Then Moses said, “Now show me your glory.” (Exodus 33:18 NIV)
I find that my most embarrassing moments at church tend to also be the most poignant. My most embarrassing church moment thankfully came on a Sunday off, sitting in the back pew of a church rather than standing at the front for all to see. This church was a Pentecostal church, but it did not seem to be a very lively Pentecostal church, indeed the people present could have passed for Presbyterians in their expressiveness, but I was definitely being a typical Baptist, being in the back pew and all. The embarrassment came during the song “How Great is Our God.” A simple enough song, and simply done but for some reason on that morning I was really struck. The tears flowed from somewhere very deep and there was nothing I could do to stop them. I wanted to alright, especially as I seemed to be the only one expressing any emotion at the time, but there was no tap for the waterworks. I had an overwhelming sense of the greatness of God and smallness of myself. I tell you this, not so that you will think that I am super-spiritual (because I’m not), or that I am “losing it” (because I haven’t, yet!), but to remind you that God does make Himself known, and that knowing Him can be a deeply emotional experience.
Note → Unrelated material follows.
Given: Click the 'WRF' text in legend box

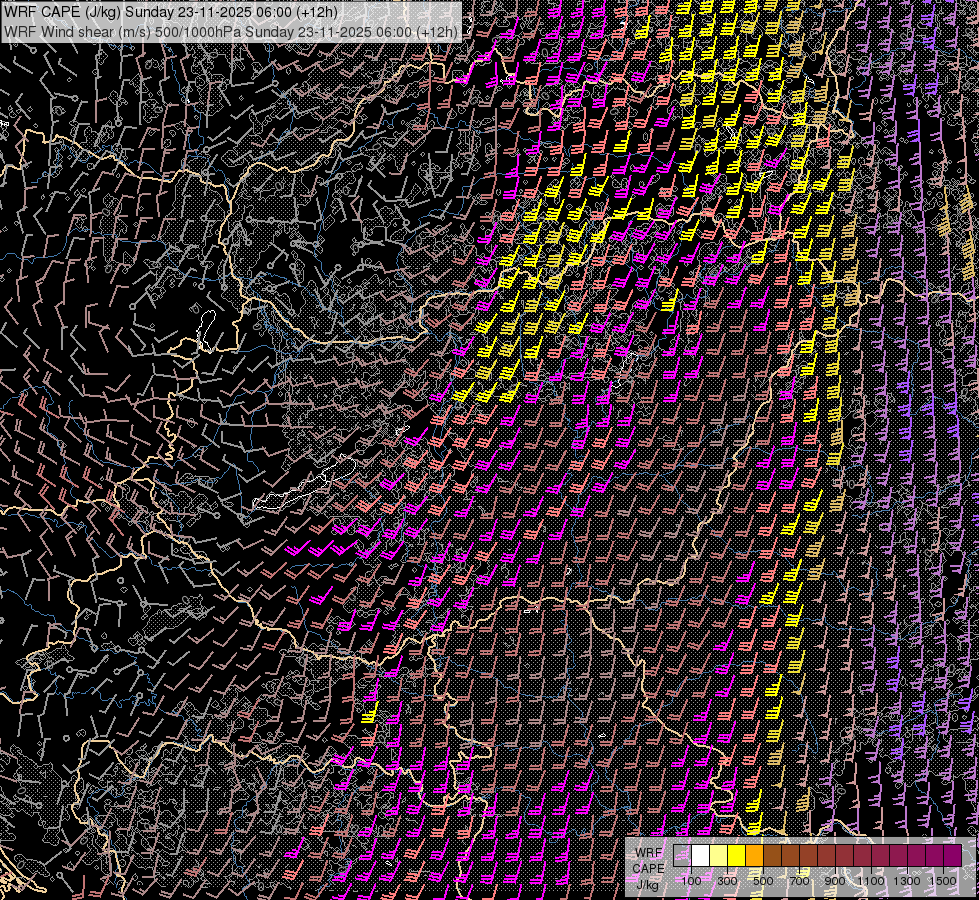Looking at the screenshot, I should [x=648, y=852].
How often do we pray that simple prayer of Moses, “Now, show me your glory”? We may pray often, with our petitions, intercessions, and pleas for God’s guidance and the strength to follow, but how often do we find ourselves praying with Moses, “now show me your glory”? James MacDonald in his book, Vertical Church points out that this prayer of Moses is answered by God through a deep experience of His presence which you can read about in Exodus 33. To experience God’s glory is to experience God’s presence. Isaiah gives us another great prayer that we don’t pray often enough:
Oh, that you would rend the heavens and come down, that the mountains would tremble before you! As when fire sets twigs ablaze and causes water to boil, come down to make your name known to your enemies and cause the nations to quake before you! (Isaiah 64:1, 2 NIV)
Perhaps we don’t pray this kind of prayer often because we have in our minds the very true idea that God is omnipresent. But we can point to times and places where God’s presence has been more evident, more palpable, more of an experience held in the heart than a truth held in the mind. James MacDonald in the aforementioned book would say that we confuse the omnipresence of God with the manifest presence of God.
Have you ever experienced that real heart filling, perspective changing presence of God? If you have trusted in Jesus you will. You may experience it someday when you least expect it. You will experience it on that day when we are ushered into God’s presence in glory, in the hereafter. And when we experience that presence and glory of God we will worship, not out of obligation, nor with an eye on the clock, but with joyful and humble hearts that desire to bring Him glory.
Why do we bother with church? Because this is the people with whom we seek God’s glory, to see it, and to bring it, then to live it. Do the prayers of Moses to see God’s glory, or of Isaiah to experience God’s presence sound like your prayers? To gather together Sunday by Sunday is to make being in His presence, our lives bringing Him honour, the prayer of our hearts.